→ **Testo da leggere**
● ● ● ● ●
Il 2018 è stato un anno nero per lira turca e peso argentino. Le due valute emergenti sono letteralmente crollate entrambe intorno alla metà dell’anno, rispettivamente chiudendo a -30% e -50%, ma arrivando a perdere in estate l’una il 43% e l’altra più del 54%. Ad avere provocato la tempesta finanziaria contro Ankara e Buenos Aires sono stati fattori comuni, come il rialzo dei tassi USA da parte della Federal Reserve e la scarsa fiducia riposta dai mercati verso le rispettive banche centrali nell’annunciare le proprie mosse di politica monetaria.
La Turchia rivede la luce dopo la tempesta finanziaria
Argentina e Turchia hanno storie recenti molto diverse, per il resto. La prima ha dichiarato default due volte dal 2001, sebbene nel 2014 in conseguenza delle diatribe giudiziarie con i fondi “avvoltoi” americani. E anche lo scorso anno, ha dovuto chiedere assistenza al Fondo Monetario Internazionale, il quale ha stanziato in favore della seconda economia latino-americana 57 miliardi di dollari, mai così tanti per un solo stato. Niente di tutto questo in Turchia, dove la crisi finanziaria del 2002 è stata superata puntando sulla crescita e l’apertura ai mercati internazionali, sebbene negli ultimi anni la politica di Erdogan abbia indisposto gli investitori stranieri per le sue posizioni geopolitiche discutibili e sempre meno tolleranti verso la finanza straniera.
Ad ogni modo, entrambe le economie emergenti sono esposte in valuta estera, ma in misura profondamente diversa. Chiediamoci, a questo punto, se i bond emessi dai due governi siano a rischio e se sì, quali di più.
● ● ● ● ●
→ **Consegna a**
Trascrivi tali e quali le righe dei record, dalla prima fino a quella che contiene "pos(152,784)", entrambe incluse.
Il testo e i record sono materiali a sé, senza legami tra loro.
● ● ● ● ●
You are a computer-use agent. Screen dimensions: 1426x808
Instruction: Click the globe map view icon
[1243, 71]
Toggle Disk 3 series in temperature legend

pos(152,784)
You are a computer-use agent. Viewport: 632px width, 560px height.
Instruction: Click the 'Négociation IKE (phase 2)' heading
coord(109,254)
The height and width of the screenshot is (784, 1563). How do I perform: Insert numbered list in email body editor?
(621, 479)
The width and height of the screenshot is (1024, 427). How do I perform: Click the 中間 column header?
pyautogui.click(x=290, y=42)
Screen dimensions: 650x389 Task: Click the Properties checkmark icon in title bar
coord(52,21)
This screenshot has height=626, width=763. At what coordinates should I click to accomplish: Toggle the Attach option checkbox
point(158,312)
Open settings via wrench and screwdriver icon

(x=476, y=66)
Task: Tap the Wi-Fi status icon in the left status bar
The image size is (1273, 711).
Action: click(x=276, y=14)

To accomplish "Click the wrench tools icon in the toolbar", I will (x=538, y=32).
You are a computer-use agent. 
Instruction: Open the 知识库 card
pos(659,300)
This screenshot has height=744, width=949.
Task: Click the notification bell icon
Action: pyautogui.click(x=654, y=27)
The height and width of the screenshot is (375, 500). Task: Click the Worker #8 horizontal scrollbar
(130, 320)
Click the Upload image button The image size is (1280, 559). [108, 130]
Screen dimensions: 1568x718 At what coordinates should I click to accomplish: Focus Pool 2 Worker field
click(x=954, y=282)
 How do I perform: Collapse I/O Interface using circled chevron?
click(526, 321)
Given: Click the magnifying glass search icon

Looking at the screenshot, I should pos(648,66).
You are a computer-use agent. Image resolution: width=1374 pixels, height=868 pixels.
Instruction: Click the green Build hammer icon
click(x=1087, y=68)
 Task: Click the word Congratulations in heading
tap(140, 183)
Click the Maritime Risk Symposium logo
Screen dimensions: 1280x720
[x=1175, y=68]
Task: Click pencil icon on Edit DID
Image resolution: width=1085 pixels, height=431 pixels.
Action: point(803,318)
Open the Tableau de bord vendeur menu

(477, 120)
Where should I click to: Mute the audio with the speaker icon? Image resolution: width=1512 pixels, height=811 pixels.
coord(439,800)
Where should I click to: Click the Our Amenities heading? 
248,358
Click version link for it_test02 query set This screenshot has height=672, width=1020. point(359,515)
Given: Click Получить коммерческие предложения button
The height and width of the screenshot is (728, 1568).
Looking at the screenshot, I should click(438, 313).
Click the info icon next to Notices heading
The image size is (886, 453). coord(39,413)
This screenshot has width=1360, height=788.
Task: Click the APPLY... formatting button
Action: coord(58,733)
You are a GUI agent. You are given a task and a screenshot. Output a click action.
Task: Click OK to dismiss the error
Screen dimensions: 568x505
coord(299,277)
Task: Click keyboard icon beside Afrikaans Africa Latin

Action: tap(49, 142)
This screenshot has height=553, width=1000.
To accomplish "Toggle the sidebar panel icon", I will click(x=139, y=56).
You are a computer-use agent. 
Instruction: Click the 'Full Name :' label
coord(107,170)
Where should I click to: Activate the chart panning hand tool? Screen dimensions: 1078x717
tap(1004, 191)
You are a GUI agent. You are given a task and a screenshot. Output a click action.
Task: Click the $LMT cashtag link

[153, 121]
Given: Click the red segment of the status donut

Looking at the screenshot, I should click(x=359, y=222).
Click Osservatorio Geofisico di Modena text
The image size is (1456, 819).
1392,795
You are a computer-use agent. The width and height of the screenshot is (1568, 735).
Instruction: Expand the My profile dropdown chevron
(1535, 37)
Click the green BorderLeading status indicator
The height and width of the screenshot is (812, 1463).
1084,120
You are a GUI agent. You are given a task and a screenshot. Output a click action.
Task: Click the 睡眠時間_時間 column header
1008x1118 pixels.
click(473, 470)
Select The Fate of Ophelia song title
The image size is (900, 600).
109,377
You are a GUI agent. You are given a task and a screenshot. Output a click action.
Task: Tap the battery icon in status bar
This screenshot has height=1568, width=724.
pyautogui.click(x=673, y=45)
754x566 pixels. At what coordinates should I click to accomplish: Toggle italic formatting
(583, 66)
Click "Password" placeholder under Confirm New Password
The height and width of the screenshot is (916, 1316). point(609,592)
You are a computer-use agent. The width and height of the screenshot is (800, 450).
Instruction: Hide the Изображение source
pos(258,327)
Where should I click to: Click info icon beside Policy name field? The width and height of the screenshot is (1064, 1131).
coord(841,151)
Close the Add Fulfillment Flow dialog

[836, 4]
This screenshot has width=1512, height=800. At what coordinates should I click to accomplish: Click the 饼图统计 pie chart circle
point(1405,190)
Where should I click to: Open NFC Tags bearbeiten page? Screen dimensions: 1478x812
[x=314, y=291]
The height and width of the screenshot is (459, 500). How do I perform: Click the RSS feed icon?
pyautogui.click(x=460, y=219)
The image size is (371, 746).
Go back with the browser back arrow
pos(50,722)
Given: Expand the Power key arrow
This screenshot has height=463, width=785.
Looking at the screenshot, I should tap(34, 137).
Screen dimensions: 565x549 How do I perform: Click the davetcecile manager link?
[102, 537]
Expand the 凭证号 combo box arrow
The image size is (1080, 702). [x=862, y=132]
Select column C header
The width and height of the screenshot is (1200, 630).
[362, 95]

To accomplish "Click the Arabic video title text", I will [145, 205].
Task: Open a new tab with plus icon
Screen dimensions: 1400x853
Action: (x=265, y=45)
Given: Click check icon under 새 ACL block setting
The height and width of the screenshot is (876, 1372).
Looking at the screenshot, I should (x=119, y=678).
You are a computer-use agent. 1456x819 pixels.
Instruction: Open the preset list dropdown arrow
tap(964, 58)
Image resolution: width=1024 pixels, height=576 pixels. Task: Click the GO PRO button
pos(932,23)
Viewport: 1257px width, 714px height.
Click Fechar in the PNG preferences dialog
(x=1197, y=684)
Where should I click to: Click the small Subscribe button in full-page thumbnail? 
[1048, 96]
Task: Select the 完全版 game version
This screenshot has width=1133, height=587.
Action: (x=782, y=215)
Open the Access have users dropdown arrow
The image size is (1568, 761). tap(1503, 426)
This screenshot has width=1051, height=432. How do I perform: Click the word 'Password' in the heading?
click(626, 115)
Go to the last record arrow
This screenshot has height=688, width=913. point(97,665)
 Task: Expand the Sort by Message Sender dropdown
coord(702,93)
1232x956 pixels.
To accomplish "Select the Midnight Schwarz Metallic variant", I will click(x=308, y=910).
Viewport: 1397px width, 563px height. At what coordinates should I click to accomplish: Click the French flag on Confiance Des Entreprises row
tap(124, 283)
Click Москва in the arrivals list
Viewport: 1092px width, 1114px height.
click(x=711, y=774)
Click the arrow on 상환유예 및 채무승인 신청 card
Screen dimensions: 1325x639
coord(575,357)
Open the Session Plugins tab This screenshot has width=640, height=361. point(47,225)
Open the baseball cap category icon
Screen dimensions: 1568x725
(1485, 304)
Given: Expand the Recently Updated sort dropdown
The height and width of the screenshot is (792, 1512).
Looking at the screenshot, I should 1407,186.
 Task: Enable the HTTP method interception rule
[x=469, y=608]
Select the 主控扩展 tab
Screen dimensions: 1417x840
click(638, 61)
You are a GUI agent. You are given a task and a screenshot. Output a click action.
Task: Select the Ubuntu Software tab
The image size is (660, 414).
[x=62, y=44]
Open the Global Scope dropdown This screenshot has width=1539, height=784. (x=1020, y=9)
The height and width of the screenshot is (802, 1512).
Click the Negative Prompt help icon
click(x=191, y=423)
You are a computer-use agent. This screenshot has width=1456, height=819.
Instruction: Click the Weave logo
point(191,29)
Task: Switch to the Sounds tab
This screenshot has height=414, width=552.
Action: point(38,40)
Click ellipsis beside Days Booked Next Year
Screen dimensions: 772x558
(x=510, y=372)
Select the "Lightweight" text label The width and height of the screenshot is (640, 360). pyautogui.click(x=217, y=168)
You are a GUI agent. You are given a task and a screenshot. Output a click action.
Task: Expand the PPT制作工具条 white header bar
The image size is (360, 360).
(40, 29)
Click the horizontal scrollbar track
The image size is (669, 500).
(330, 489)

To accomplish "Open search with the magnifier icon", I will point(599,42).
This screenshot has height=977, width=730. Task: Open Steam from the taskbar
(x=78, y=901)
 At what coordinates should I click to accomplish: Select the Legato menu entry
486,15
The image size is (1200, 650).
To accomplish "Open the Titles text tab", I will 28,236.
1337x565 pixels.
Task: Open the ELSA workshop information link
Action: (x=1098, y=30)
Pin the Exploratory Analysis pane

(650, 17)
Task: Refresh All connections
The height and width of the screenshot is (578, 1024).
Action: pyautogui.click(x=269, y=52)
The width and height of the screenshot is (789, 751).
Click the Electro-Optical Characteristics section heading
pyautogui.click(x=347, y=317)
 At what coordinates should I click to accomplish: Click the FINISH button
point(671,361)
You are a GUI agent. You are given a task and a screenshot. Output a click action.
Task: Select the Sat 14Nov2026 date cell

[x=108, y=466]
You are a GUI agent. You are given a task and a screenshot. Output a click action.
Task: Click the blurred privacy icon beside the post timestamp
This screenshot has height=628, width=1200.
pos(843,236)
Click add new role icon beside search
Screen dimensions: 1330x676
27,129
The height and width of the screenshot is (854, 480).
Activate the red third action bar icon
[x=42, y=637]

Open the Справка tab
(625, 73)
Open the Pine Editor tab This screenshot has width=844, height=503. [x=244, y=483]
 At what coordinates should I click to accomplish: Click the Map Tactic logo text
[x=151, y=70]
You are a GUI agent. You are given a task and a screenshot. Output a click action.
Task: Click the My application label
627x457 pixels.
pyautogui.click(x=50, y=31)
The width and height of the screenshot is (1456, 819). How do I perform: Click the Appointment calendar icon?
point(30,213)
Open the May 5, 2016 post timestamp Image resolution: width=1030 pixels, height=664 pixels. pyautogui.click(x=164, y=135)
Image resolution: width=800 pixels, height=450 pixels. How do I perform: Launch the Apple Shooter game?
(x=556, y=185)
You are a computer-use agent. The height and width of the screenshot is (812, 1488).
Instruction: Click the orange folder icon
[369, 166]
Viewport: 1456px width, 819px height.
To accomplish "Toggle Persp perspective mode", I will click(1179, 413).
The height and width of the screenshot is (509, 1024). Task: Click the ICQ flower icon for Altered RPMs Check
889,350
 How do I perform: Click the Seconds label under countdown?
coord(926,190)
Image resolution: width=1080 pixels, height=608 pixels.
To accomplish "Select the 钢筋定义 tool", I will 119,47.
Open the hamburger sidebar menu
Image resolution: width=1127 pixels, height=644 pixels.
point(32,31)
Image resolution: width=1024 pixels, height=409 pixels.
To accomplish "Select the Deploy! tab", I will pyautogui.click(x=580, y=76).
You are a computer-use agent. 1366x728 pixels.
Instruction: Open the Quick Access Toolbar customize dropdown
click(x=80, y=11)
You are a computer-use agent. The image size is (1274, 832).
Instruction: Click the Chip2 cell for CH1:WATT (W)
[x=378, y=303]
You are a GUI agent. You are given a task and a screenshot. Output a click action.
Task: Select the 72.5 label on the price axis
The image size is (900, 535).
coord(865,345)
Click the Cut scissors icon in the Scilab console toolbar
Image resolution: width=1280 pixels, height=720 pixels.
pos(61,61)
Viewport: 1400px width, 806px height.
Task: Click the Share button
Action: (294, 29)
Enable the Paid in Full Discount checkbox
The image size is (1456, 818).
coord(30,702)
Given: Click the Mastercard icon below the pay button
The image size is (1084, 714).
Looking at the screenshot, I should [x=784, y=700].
● ● ● ● ●
→ **Consegna b**
In base al testo su lira turca e peso argentino, queste affermazioni sono vere? Per ognuna rispondi sì o no e cita le parole del testo che lo decidono. (i) Nel 2018 la lira turca ha chiuso l'anno a -30%. (ii) Il Fondo Monetario Internazionale ha stanziato 57 miliardi di dollari in favore della Turchia. (iii) L'Argentina ha dichiarato default due volte dal 2001.

→ **Risposta a**
You are a computer-use agent. Screen dimensions: 1426x808
Instruction: Click the globe map view icon
[1243, 71]
Toggle Disk 3 series in temperature legend

pos(152,784)

→ **Risposta b**
(i) Sì: «Il 2018 è stato un anno nero per lira turca e peso argentino» e «rispettivamente chiudendo a -30% e -50%».
(ii) No: «ha stanziato in favore della seconda economia latino-americana 57 miliardi di dollari» e «Niente di tutto questo in Turchia».
(iii) Sì: «La prima ha dichiarato default due volte dal 2001».